Archive of Issues
Archive of Narrations
Syndic Literary Journal


(For me, in a quarter of a century, more or less)

 Written by Hussein Habasch

Translated from the Kurdish by Sinan Anton

Narrated by Bill Wolak


Tomorrow, you will be an old man

The cane, always with you

You will walk alone

You will mutter to yourself like all old geezers do

You will become obstinate, hard of hearing, and slow

You will ask for help when you need it

But no one will respond

You will dream of the past

And the good old days

While your grandson will think of the future

And days to come

You will curse this vapid generation

Repeating itself like a broken record

How wonderful our generation was!

You will be the butt of jokes in the family

They will laugh at you and your positions

Which you think are right on

Your lips will let out a sarcastic smile

Whenever they mention words like “stubbornness,”

“Vigor,” and “faith in the future”

You might even laugh

Your bones will soften

Illnesses will roam freely in your body

Without permission

All your desires will be extinguished,

Except the desire to die

There will be no friend or a companion

Loneliness will be your support and comrade

You will always be ready to depart

The threshold of the grave will entice you and keep you company

All the angels will betray you and leave

Only Azrael will approach you as a last friend

Perhaps you will say just as you are about to go:

If I die bury me here in the strangers’ cemetery

Perhaps these words

Will be your final wish.



Hussein Habasch is a poet from Afrin, Kurdistan.

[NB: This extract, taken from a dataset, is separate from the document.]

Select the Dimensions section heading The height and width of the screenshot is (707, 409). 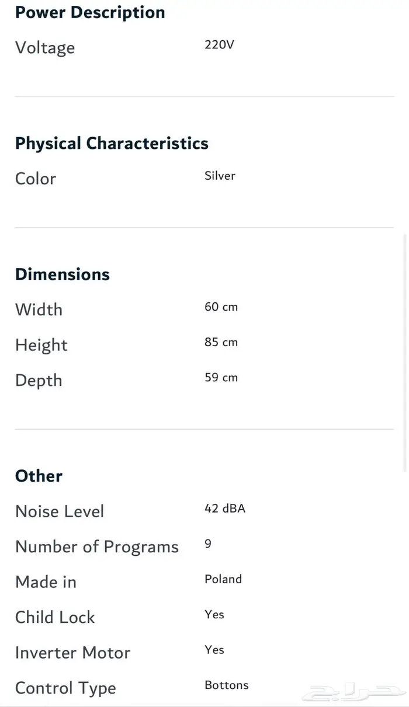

He currently lives in Bonn, Germany. His poems have been translated into English, German, Spanish, French, Portuguese, Chinese, Turkish, Persian, Albanian, Uzbek, Russian, Italian, Bulgarian, Lithuanian, Hungarian, Macedonian, Serbian, Polish and Romanian. In addition, his poetry has been published in a large number of international poetry anthologies. His books include: Drowning in Roses, Fugitives Across the Evros River, Higher Than Desire and More Delicious than the Gazelle’s Flank, Delusions to Salim Barakat, and A Flying Angel. He participated in many international festivals of poetry including ones in the following countries: Colombia, Nicaragua, France, Puerto Rico, Mexico, Germany, Romania, Lithuania, Morocco, Ecuador, El Salvador, Kosovo, Macedonia, Costa Rica, Slovenia, China, Taiwan, Cuba, Sweden and the United States.

Muna Zinati is from Jordan. She was born in 1980, and lives between Amman, Jordan, and Washington DC.

Sinan Antoon is an Iraqi poet, novelist, scholar, and literary translator. He is an associate professor at the Gallatin School of Individualized Study at New York University.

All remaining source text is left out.